- **Objetivo**
Transforme todas as linhas abaixo em uma lista JSON de strings, com uma string para cada linha e sem incluir as linhas em branco.

- **Dados brutos**
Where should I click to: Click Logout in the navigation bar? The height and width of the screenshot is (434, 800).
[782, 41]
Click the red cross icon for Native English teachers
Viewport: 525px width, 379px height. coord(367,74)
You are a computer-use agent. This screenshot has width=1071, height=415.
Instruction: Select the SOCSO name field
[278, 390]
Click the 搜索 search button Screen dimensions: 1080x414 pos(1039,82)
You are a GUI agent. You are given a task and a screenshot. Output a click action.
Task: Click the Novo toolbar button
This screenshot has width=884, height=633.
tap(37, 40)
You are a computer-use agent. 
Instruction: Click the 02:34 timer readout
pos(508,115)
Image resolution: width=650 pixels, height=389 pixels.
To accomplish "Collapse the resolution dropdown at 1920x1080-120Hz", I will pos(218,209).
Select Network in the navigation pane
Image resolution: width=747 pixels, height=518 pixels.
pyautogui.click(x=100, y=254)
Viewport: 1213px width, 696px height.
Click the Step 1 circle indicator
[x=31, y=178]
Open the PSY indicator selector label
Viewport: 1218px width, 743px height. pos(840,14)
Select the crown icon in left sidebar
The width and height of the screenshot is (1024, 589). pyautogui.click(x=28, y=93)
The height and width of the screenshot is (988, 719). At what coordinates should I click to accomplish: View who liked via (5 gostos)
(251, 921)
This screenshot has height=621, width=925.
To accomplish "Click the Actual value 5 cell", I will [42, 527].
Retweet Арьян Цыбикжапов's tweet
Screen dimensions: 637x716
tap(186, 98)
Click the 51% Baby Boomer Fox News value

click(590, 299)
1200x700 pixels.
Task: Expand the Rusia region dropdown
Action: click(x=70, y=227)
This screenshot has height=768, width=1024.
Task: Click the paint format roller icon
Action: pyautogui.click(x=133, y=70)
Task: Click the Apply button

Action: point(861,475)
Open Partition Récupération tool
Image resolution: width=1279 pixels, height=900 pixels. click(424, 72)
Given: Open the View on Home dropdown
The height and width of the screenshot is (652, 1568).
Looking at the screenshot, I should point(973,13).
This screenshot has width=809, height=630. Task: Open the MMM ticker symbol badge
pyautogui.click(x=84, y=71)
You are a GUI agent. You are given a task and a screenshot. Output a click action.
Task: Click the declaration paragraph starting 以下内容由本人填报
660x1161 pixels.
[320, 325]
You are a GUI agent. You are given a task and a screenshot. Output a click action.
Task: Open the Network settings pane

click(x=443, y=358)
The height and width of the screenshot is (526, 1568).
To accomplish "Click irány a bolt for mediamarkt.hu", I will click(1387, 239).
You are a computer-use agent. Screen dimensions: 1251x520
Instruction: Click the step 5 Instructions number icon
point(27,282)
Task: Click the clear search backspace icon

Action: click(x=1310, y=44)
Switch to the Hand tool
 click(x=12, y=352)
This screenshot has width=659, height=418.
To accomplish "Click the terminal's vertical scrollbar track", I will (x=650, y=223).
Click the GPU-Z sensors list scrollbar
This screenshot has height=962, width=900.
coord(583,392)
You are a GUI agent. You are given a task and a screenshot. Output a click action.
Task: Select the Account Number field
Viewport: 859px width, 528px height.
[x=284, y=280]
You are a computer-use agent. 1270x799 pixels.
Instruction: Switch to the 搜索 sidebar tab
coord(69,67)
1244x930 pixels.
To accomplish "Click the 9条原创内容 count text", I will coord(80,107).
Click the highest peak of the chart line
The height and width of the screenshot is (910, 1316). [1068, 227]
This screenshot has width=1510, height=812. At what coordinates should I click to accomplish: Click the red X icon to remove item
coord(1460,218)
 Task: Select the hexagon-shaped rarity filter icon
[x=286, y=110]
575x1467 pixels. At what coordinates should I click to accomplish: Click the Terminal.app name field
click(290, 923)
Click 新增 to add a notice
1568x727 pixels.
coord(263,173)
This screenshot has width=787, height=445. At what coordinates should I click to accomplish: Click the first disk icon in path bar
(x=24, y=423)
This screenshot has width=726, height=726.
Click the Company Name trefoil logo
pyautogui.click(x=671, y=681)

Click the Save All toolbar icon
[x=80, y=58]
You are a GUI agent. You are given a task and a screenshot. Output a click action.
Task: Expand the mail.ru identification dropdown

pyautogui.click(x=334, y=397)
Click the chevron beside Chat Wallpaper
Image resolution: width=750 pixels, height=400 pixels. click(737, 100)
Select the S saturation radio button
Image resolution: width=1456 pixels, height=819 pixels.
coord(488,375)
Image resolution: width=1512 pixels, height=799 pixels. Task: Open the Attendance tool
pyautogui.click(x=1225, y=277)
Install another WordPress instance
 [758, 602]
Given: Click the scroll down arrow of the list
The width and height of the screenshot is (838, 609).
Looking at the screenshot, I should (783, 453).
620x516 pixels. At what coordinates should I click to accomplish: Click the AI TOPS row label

- **Resposta**
[
  "Where should I click to: Click Logout in the navigation bar? The height and width of the screenshot is (434, 800).",
  "[782, 41]",
  "Click the red cross icon for Native English teachers",
  "Viewport: 525px width, 379px height. coord(367,74)",
  "You are a computer-use agent. This screenshot has width=1071, height=415.",
  "Instruction: Select the SOCSO name field",
  "[278, 390]",
  "Click the 搜索 search button Screen dimensions: 1080x414 pos(1039,82)",
  "You are a GUI agent. You are given a task and a screenshot. Output a click action.",
  "Task: Click the Novo toolbar button",
  "This screenshot has width=884, height=633.",
  "tap(37, 40)",
  "You are a computer-use agent. ",
  "Instruction: Click the 02:34 timer readout",
  "pos(508,115)",
  "Image resolution: width=650 pixels, height=389 pixels.",
  "To accomplish \"Collapse the resolution dropdown at 1920x1080-120Hz\", I will pos(218,209).",
  "Select Network in the navigation pane",
  "Image resolution: width=747 pixels, height=518 pixels.",
  "pyautogui.click(x=100, y=254)",
  "Viewport: 1213px width, 696px height.",
  "Click the Step 1 circle indicator",
  "[x=31, y=178]",
  "Open the PSY indicator selector label",
  "Viewport: 1218px width, 743px height. pos(840,14)",
  "Select the crown icon in left sidebar",
  "The width and height of the screenshot is (1024, 589). pyautogui.click(x=28, y=93)",
  "The height and width of the screenshot is (988, 719). At what coordinates should I click to accomplish: View who liked via (5 gostos)",
  "(251, 921)",
  "This screenshot has height=621, width=925.",
  "To accomplish \"Click the Actual value 5 cell\", I will [42, 527].",
  "Retweet Арьян Цыбикжапов's tweet",
  "Screen dimensions: 637x716",
  "tap(186, 98)",
  "Click the 51% Baby Boomer Fox News value",
  "click(590, 299)",
  "1200x700 pixels.",
  "Task: Expand the Rusia region dropdown",
  "Action: click(x=70, y=227)",
  "This screenshot has height=768, width=1024.",
  "Task: Click the paint format roller icon",
  "Action: pyautogui.click(x=133, y=70)",
  "Task: Click the Apply button",
  "Action: point(861,475)",
  "Open Partition Récupération tool",
  "Image resolution: width=1279 pixels, height=900 pixels. click(424, 72)",
  "Given: Open the View on Home dropdown",
  "The height and width of the screenshot is (652, 1568).",
  "Looking at the screenshot, I should point(973,13).",
  "This screenshot has width=809, height=630. Task: Open the MMM ticker symbol badge",
  "pyautogui.click(x=84, y=71)",
  "You are a GUI agent. You are given a task and a screenshot. Output a click action.",
  "Task: Click the declaration paragraph starting 以下内容由本人填报",
  "660x1161 pixels.",
  "[320, 325]",
  "You are a GUI agent. You are given a task and a screenshot. Output a click action.",
  "Task: Open the Network settings pane",
  "click(x=443, y=358)",
  "The height and width of the screenshot is (526, 1568).",
  "To accomplish \"Click irány a bolt for mediamarkt.hu\", I will click(1387, 239).",
  "You are a computer-use agent. Screen dimensions: 1251x520",
  "Instruction: Click the step 5 Instructions number icon",
  "point(27,282)",
  "Task: Click the clear search backspace icon",
  "Action: click(x=1310, y=44)",
  "Switch to the Hand tool",
  " click(x=12, y=352)",
  "This screenshot has width=659, height=418.",
  "To accomplish \"Click the terminal's vertical scrollbar track\", I will (x=650, y=223).",
  "Click the GPU-Z sensors list scrollbar",
  "This screenshot has height=962, width=900.",
  "coord(583,392)",
  "You are a GUI agent. You are given a task and a screenshot. Output a click action.",
  "Task: Select the Account Number field",
  "Viewport: 859px width, 528px height.",
  "[x=284, y=280]",
  "You are a computer-use agent. 1270x799 pixels.",
  "Instruction: Switch to the 搜索 sidebar tab",
  "coord(69,67)",
  "1244x930 pixels.",
  "To accomplish \"Click the 9条原创内容 count text\", I will coord(80,107).",
  "Click the highest peak of the chart line",
  "The height and width of the screenshot is (910, 1316). [1068, 227]",
  "This screenshot has width=1510, height=812. At what coordinates should I click to accomplish: Click the red X icon to remove item",
  "coord(1460,218)",
  " Task: Select the hexagon-shaped rarity filter icon",
  "[x=286, y=110]",
  "575x1467 pixels. At what coordinates should I click to accomplish: Click the Terminal.app name field",
  "click(290, 923)",
  "Click 新增 to add a notice",
  "1568x727 pixels.",
  "coord(263,173)",
  "This screenshot has width=787, height=445. At what coordinates should I click to accomplish: Click the first disk icon in path bar",
  "(x=24, y=423)",
  "This screenshot has width=726, height=726.",
  "Click the Company Name trefoil logo",
  "pyautogui.click(x=671, y=681)",
  "Click the Save All toolbar icon",
  "[x=80, y=58]",
  "You are a GUI agent. You are given a task and a screenshot. Output a click action.",
  "Task: Expand the mail.ru identification dropdown",
  "pyautogui.click(x=334, y=397)",
  "Click the chevron beside Chat Wallpaper",
  "Image resolution: width=750 pixels, height=400 pixels. click(737, 100)",
  "Select the S saturation radio button",
  "Image resolution: width=1456 pixels, height=819 pixels.",
  "coord(488,375)",
  "Image resolution: width=1512 pixels, height=799 pixels. Task: Open the Attendance tool",
  "pyautogui.click(x=1225, y=277)",
  "Install another WordPress instance",
  " [758, 602]",
  "Given: Click the scroll down arrow of the list",
  "The width and height of the screenshot is (838, 609).",
  "Looking at the screenshot, I should (783, 453).",
  "620x516 pixels. At what coordinates should I click to accomplish: Click the AI TOPS row label"
]